Die Kläger erklärten daraufhin den Widerruf ihrer auf den Abschluss des Darlehensvertrags gerichteten Willenserklärungen mit anwaltlichem Schreiben vom 24.7.2013 (K 12, Blatt 148ff.). Die Beklagte wies den Widerruf mit der Begründung zurück, ein Widerrufsrecht bestehe nicht mehr.

Die Kläger leisteten an die Beklagte auch nach der Widerrufserklärung durchgängig Zahlungen entsprechend der für das Darlehen vereinbarten Monatsraten in Höhe von 454,92 € unter dem Vorbehalt der Rückforderung bis zum 31.3.2015 hatten die Kläger Ratenzahlungen in Höhe von insgesamt 42.307,56 € geleistet.

In der ersten Instanz waren die Hauptanträge der Kläger, die in der Berufungsinstanz nicht weiter verfolgt werden, auf die Zahlung von Schadensersatz und die Rückabwicklung des Wohnungseigentumserwerbs gerichtet.

Zu den Hilfsanträgen haben sie vorgetragen, dass sie der Ansicht sind, der Feststellungsantrag zu 1. sei zulässig, da die Beklagte die Wirksamkeit des Widerrufs des Darlehens in Abrede stelle.

Die Kläger haben gemeint, der Widerruf sei auch begründet. Ihre Widerrufserklärung sei wirksam, da die Widerrufsfrist wegen der unwirksamen Belehrung nicht in Gang gesetzt worden sei.

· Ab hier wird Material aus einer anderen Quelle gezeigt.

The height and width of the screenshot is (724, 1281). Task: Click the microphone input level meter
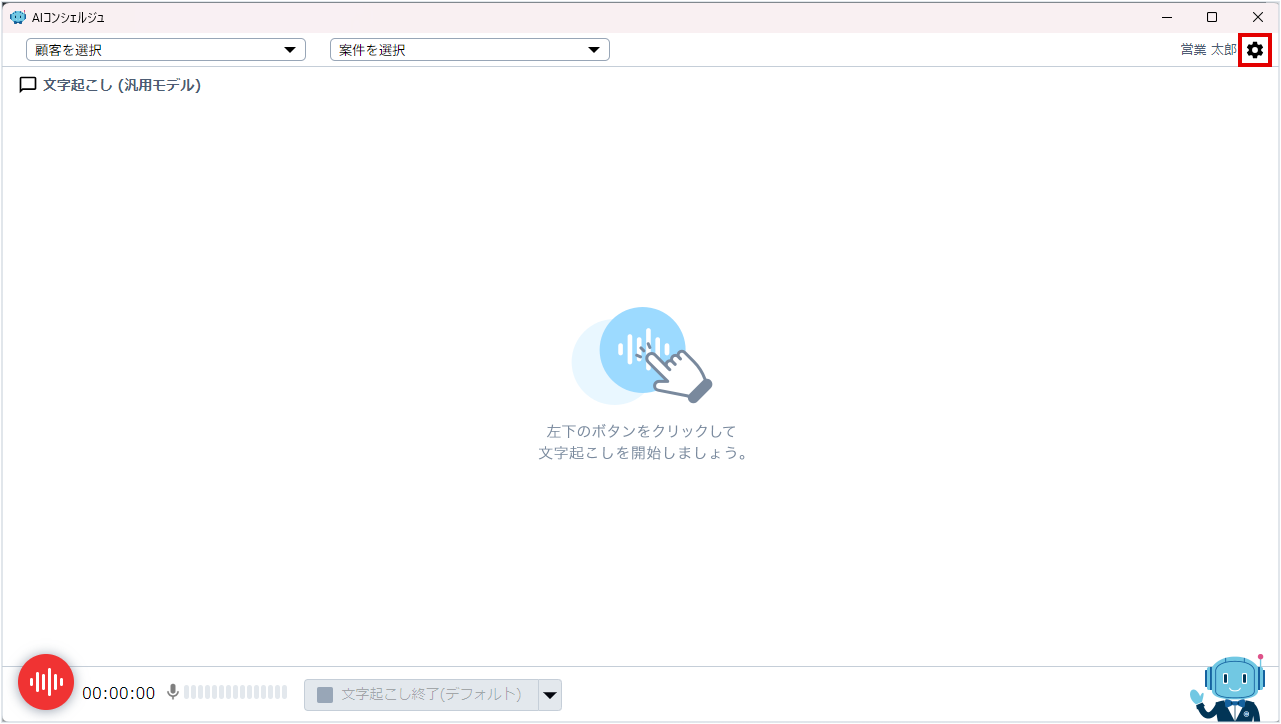pyautogui.click(x=235, y=692)
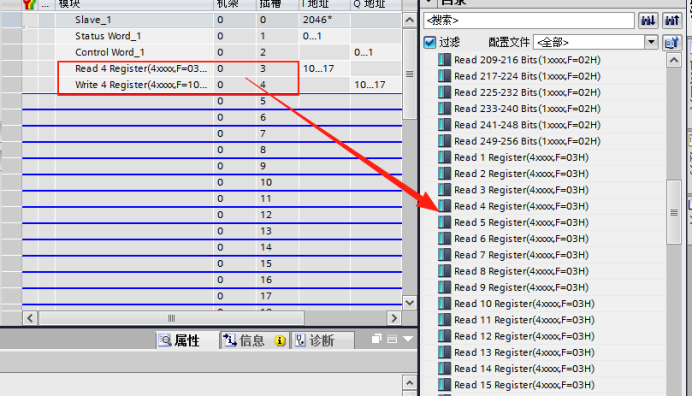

Die Beklagte habe für die Widerrufsbelehrung kein Formular verwendet, welches dem Muster der Anlage 2 zu § 14 Absatz 1 und 3 BGB-InfoV entspreche. Jegliche Veränderung der Muster-Widerrufsbelehrung führe zum Verlust des Gutglaubensschutzes. Sie hätten ihr Widerrufsrecht nicht verwirkt; sie hätten keine Umstände gesetzt, wonach die Beklagte davon hätte ausgehen können, dass sie trotz fehlerhafter Widerrufsbelehrung am Vertrag festhalten würden.

Auch der Feststellungsantrag zu 2) sei zulässig und begründet. Die Kläger hätten ein Interesse daran, dass festgestellt werde, dass der Beklagten kein weiterer Anspruch zustehe. Die Kläger haben mit der Klageschrift zunächst die „Saldierung“ (Blatt 56), mit Schriftsatz vom 27.5.2014 (Blatt 398) die Aufrechnung erklärt.

Die Beklagte sei verpflichtet, ihnen ihre geleisteten Zins- und Tilgungsraten in Höhe von 33.209,16 € für Juli 2007 bis Juni 2013 nebst Zinsen von fünf Prozentpunkten über dem jeweiligen Basiszinssatz zurückzuerstatten. Sie könnten ihre nach Rechtshängigkeit gezahlten Beträge ebenfalls vollständig zurückfordern, da diese Beträge ohne Rechtsgrund geleistet worden seien.

Die Beklagte habe Anspruch auf Rückerstattung des Darlehensbetrages von 83.600 € nebst einer marktüblichen Verzinsung, die sich ausweislich der Zinsreihenstatistik der Bundesbank SUD 118 lediglich auf 4,87% p. a. belaufe. Sie könne nicht die Fortzahlung des vereinbarten Zinses von 5,53 p.a. verlangen, da dieser Zinssatz nicht marktüblich sei. Nach Widerruf habe die Beklagte keinen Anspruch auf Verzinsung mehr.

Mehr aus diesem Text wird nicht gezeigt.